短根種には、「大浦ごぼう」や「堀川ごぼう」という品種があります。大浦ごぼうは千葉県匝瑳市大浦地区の特産で、長さは60cm程度、太いものだと直径は10cmにもなります。大浦地区で伝統的に栽培されているものは、成田山新勝寺に奉納されるため、一般的に市場には出回ることはありません。
堀川ごぼうは、長さが50cm程度、直径が6~8cmもある京都の伝統野菜のひとつです。先端がタコの足のように枝分かれしていて、中心部に空洞があるのが特徴です。太いごぼうに育てるために、栽培途中で横向きに植え替えます。
ごぼうの主な産地は青森県、茨城県、北海道、宮崎県、千葉県となっており、青森県はごぼうの年間収穫量の約30%以上を占めています。
新ごぼう
新ごぼうは、一般的なごぼうほどの大きさになるまで育てず、秋に植えたものをある程度育った初夏に収穫した、若取りのものです。まだ成長しきっていないため、長さ30cmほどと短く、皮が薄くて柔らかい食感が特徴です。香りがよくさまざまな料理に使われています。主に九州地方で栽培されており、柳川鍋は欠かせない食材なんですよ。
その他の品種
他にも、葉柄と小さな根を食べる「葉ごぼう」、肉質がやわらかめの「サルシフィ」という品種があります。葉ごぼうは香りがよくシャリシャリとした食感で、お浸しや天ぷらに、サルシフィは西洋ごぼうとも言われ、ドイツやフランスでは煮込み料理やスープ、付け合わせに使われています。
ごぼうの栄養素
食物繊維
ごぼうには食物繊維が豊富に含まれています。見た目や食感などから、そう感じている人も多いのでしょうか。一般的に野菜に含まれる食物繊維は水溶性食物繊維か不溶性食物繊維のどちらかであることが多いのですが、ごぼうには水溶性、不溶性の両方がバランスよく含まれています。
カリウムや葉酸
高血圧予防やむくみ防止に適していると言われるカリウムも豊富に含まれています。きゅうり100g中に含まれるカリウムは200mgですが、ごぼう100g中にはなんと320mgものカリウムが含まれているんですよ。また、妊婦さんに必要な葉酸、カルシウムやマグネシウムなどのミネラル類も豊富に含まれています。
ごぼうの美容効果
美肌効果・アンチエイジング
ごぼうには「タンニン」や「サポニン」、「クロロゲン酸」といったポリフェノールが含まれています。ポリフェノールは紫外線などのトラブルから身を守り、若い細胞を作り出す働きを助けてくれます。強い抗酸化作用があり、老化の原因となる活性酸素を取り除いてくれますよ。3時間程度で抗酸化力が失われてしまうデリケートな成分であるため、こまめに取ることが理想的とされています。ポリフェノールは皮の部分に多く含まれていますので、タワシでこすって洗う程度にしておくのがおすすめです。
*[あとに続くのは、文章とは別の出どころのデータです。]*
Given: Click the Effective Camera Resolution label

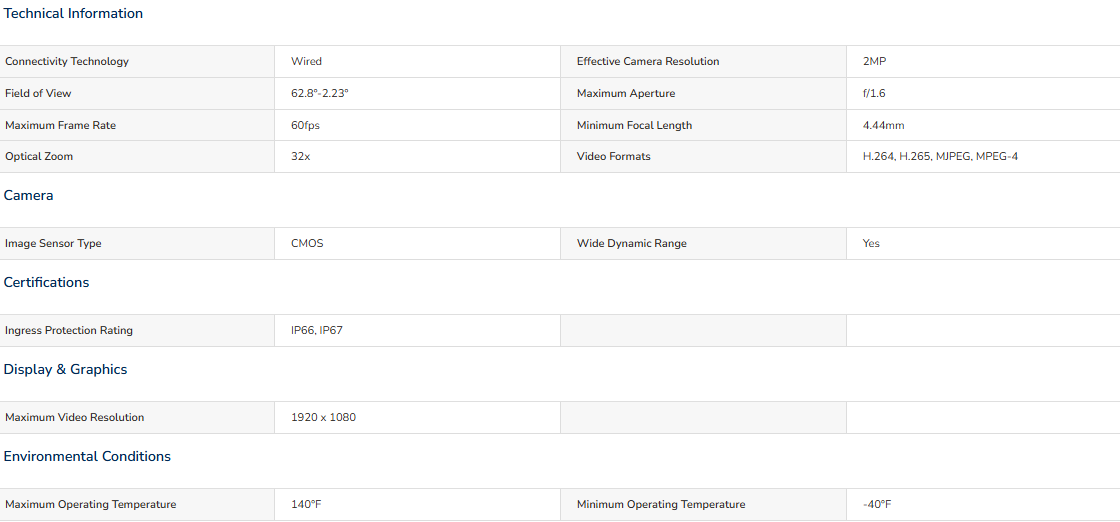Looking at the screenshot, I should click(648, 61).
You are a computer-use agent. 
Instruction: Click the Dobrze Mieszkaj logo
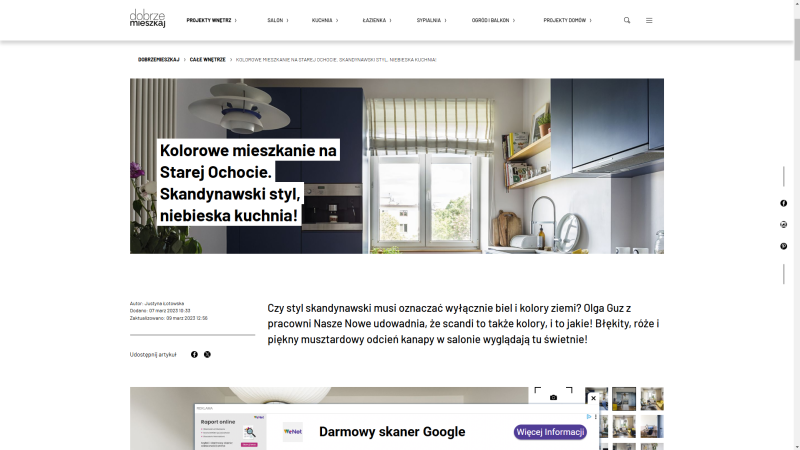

ごぼうに含まれる「アルギニン」という成分も美肌作りに役に立っています。成長ホルモンの分泌を促して若々しい細胞を作る働きをサポートしたり、コラーゲンの生成を促進してくれます。コラーゲン量は年齢とともに減少していくのですが、体内のコラーゲン量を保つことで、シワやたるみを防いで、弾力のある肌をたもつことができるのです。また、アルギニンは血管の老化を防止してくれるため、身体の隅々まで血液が行き渡り、クマやくすみの改善にもつながりますよ。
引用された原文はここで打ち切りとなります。